Attempts have been made to overcome the limitations of the SBR and conventional activated sludge processes, while retaining the benefits of both basic processes. As yet, however, none of these attempts have resulted in new processes which have proven to be useful or commercially cost-effective.
The Degremont S.A. U.S. Pat. No. 3,470,092 issued to J. J. P. Bernard on Sep. 30, 1969 illustrates a first attempt to develop a new suspended growth activated sludge process utilizing the concepts of both batch treatment and continuous flow. This two cell process was partially interconnected at the water surface. The alternate cell feed concept was not effective because it did not achieve a high treatment efficiency, had a low aerator utilization factor, and required long detention times to operate resulting in expensive systems. A subsequent Union Carbide U.S. Pat. No. 4,179,366 issued to J. R. Kaelin on Dec. 18, 1979 added a third bottom interconnected cell, but also suffered from low treatment efficiency and ineffective changeover of feeding untreated wastewater from the first cell to the third cell. Moreover, the cross connections between the cells were not effective in achieving a quick-change to a new feeding cycle or in preventing mixing of solids between the cells in a quiescent settling phase and the middle cell undergoing aeration. The processes disclosed by both patents also required significant level fluctuations in the treatment cells between operating cycles which made it difficult to control flows and operate fixed, level sensitive mechanical aeration systems. A later Linde AG German Patent No. 3,147,920 issued on Oct. 13, 1983 utilized the same three cell concept as U.S. Pat. No. 4,179,366, but in order to achieve constant level operations and quicker cycle changes, added large, mechanically operated, full width flap gates between cells. The gates were designed to shut for a period at the end of each outside cell feed cycle in order to hydraulically isolate the cell and permit rapid quiescent settling of suspended solids similar to the SBR batch settling process. The process operated such that during the settling process in the first cell, the untreated wastewater was fed to the middle cell until the opposite end cell was fed.

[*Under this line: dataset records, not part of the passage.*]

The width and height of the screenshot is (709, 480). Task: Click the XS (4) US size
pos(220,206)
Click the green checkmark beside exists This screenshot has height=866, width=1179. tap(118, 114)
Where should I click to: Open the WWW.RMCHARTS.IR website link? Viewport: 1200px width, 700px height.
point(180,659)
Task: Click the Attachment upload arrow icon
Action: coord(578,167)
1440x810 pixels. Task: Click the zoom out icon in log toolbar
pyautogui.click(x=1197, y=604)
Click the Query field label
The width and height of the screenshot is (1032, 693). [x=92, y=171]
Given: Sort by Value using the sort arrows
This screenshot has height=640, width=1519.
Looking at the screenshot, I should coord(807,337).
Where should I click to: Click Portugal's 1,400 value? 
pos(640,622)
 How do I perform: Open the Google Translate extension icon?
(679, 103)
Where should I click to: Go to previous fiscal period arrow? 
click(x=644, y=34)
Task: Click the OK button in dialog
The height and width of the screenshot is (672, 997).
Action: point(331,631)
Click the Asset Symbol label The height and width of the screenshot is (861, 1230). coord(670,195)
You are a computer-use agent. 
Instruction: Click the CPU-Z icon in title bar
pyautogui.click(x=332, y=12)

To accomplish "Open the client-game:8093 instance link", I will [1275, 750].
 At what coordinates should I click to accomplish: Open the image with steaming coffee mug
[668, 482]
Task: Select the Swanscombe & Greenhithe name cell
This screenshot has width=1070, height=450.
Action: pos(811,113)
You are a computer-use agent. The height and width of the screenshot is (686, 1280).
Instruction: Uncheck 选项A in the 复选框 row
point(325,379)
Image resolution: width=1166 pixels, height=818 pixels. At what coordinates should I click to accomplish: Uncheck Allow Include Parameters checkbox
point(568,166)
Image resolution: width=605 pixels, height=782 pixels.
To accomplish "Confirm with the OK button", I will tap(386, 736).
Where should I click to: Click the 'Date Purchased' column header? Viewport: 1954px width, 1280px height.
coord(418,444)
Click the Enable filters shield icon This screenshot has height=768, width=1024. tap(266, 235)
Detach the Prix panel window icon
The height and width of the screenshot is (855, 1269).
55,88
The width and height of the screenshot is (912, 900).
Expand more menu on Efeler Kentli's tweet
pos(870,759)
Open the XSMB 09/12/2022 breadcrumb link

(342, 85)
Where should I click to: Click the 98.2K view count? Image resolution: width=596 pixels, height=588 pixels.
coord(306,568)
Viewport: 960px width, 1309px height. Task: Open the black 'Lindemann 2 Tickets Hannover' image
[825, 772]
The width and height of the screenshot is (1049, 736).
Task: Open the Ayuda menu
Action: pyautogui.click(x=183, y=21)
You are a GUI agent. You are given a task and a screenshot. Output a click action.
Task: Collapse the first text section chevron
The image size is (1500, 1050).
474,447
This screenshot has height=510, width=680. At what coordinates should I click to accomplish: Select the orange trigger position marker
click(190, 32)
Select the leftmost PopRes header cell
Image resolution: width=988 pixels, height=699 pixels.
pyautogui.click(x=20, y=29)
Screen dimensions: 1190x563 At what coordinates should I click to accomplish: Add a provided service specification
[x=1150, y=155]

Although this three cell process achieved a more constant level, and overcame some of the limitations of the prior art, however, the process failed to be useful because it relied on expensive and unreliable mechanical gates to separate the treatment cells at various cycle times. Moreover, the process failed because treatment efficiency and effectiveness was too low to be commercially useful.
A subsequent VOR SA French Patent No. 2550522 issued on Feb. 15, 1985, describes an apparatus including three separate, identical basins. The process concept required the use of a large, low rate suspended growth activated sludge treatment system. Each cell had piping interconnections between each basin so they could operate sequentially in aeration, idle, and clarification modes. This process also required a large, expensive treatment system because three independent basins were required, only 1/3 of the total treatment volume was used for biological treatment at any time, and only 1/3 of the aeration equipment could be used at one time. As a result, this process also has not proven to be useful or cost effective compared to conventional suspended growth activated sludge processes.
In spite of the above described attempts to improve on the performance and effectiveness of conventional activated sludge and SBR activated sludge processes, all such attempts have either failed to achieve the desired benefits, or have new inherent disadvantages which result in little or no net benefits compared to conventional methods. As yet no new processes have been developed which provide a higher treatment efficiency and are commercially more cost effective than the SBR and conventional activated sludge processes.